[Dataset items]
□ □ □

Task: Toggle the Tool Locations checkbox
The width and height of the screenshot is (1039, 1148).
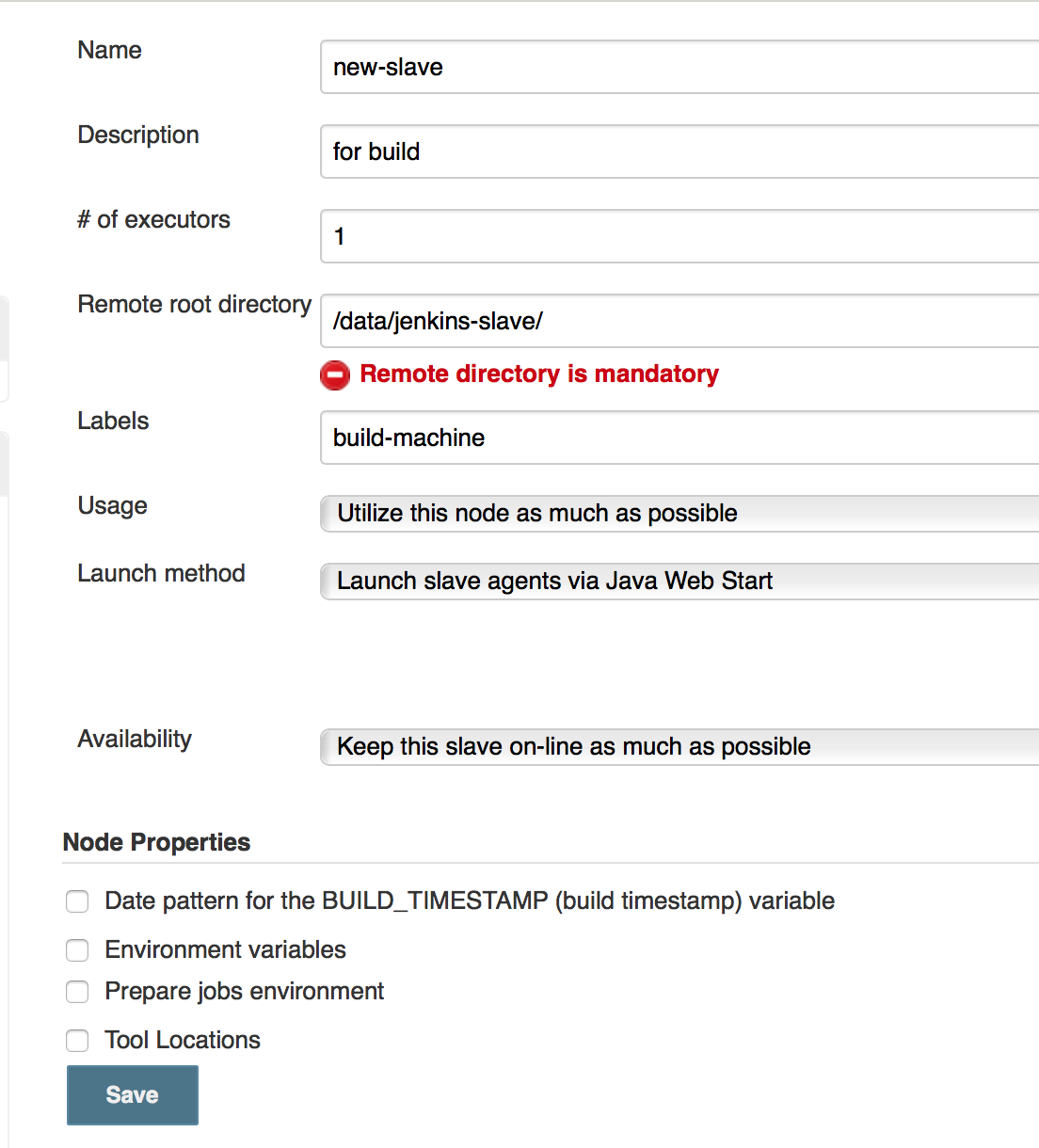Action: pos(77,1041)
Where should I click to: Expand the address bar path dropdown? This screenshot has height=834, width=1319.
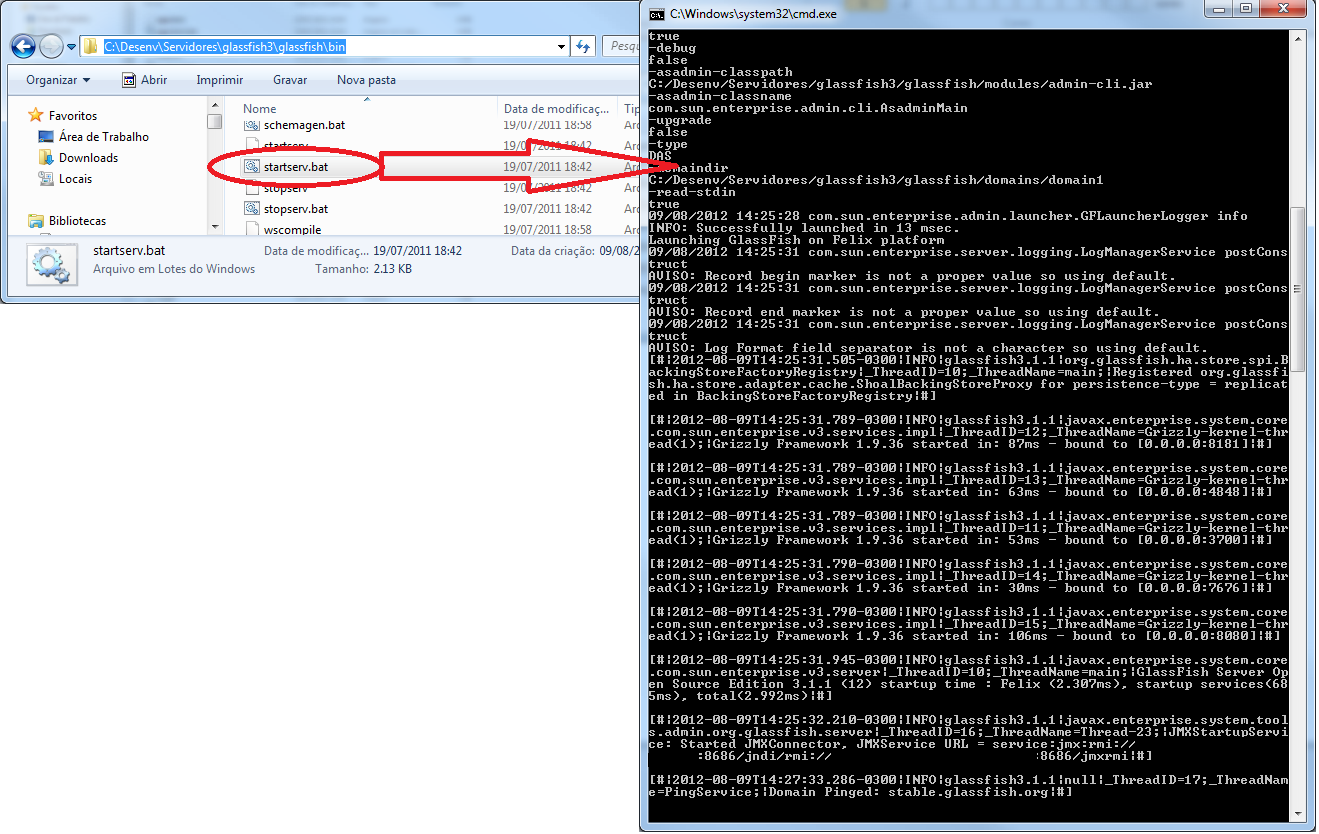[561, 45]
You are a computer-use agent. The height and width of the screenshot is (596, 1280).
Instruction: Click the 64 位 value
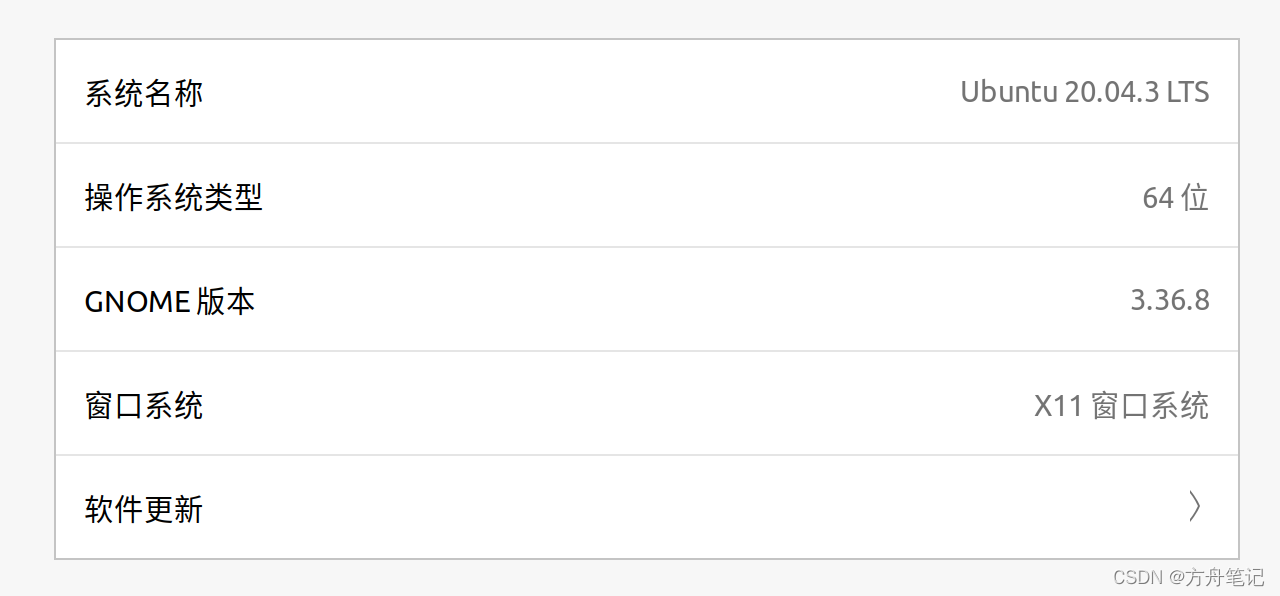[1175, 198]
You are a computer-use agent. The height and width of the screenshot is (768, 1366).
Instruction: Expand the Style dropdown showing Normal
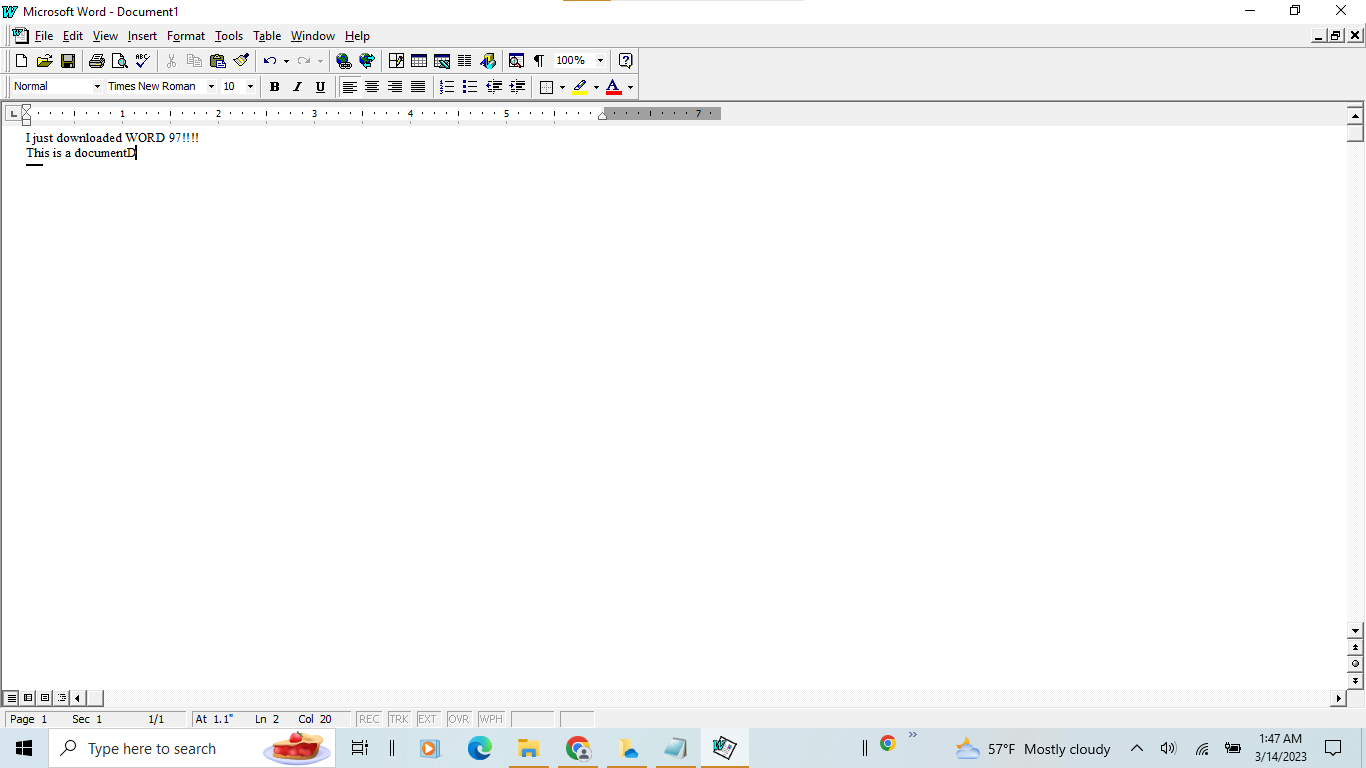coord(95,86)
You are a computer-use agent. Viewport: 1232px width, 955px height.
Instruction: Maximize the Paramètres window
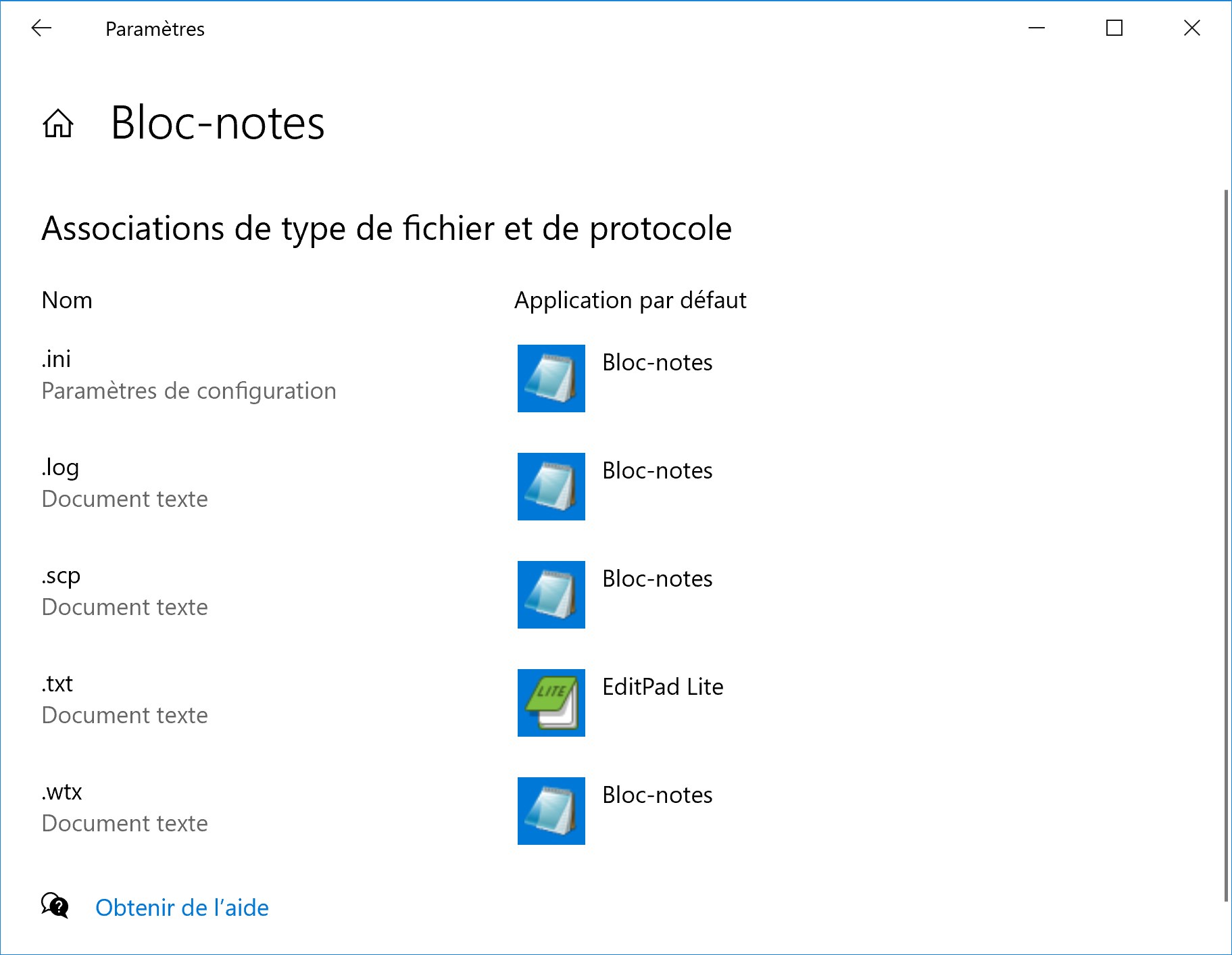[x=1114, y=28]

□ □ □

*Requirement*. Gather up every line in the data above that contains the word "computer", copying each one.

*Answer area*.
You are a computer-use agent. The height and width of the screenshot is (596, 1280).
You are a computer-use agent. The height and width of the screenshot is (768, 1366).
You are a computer-use agent. Viewport: 1232px width, 955px height.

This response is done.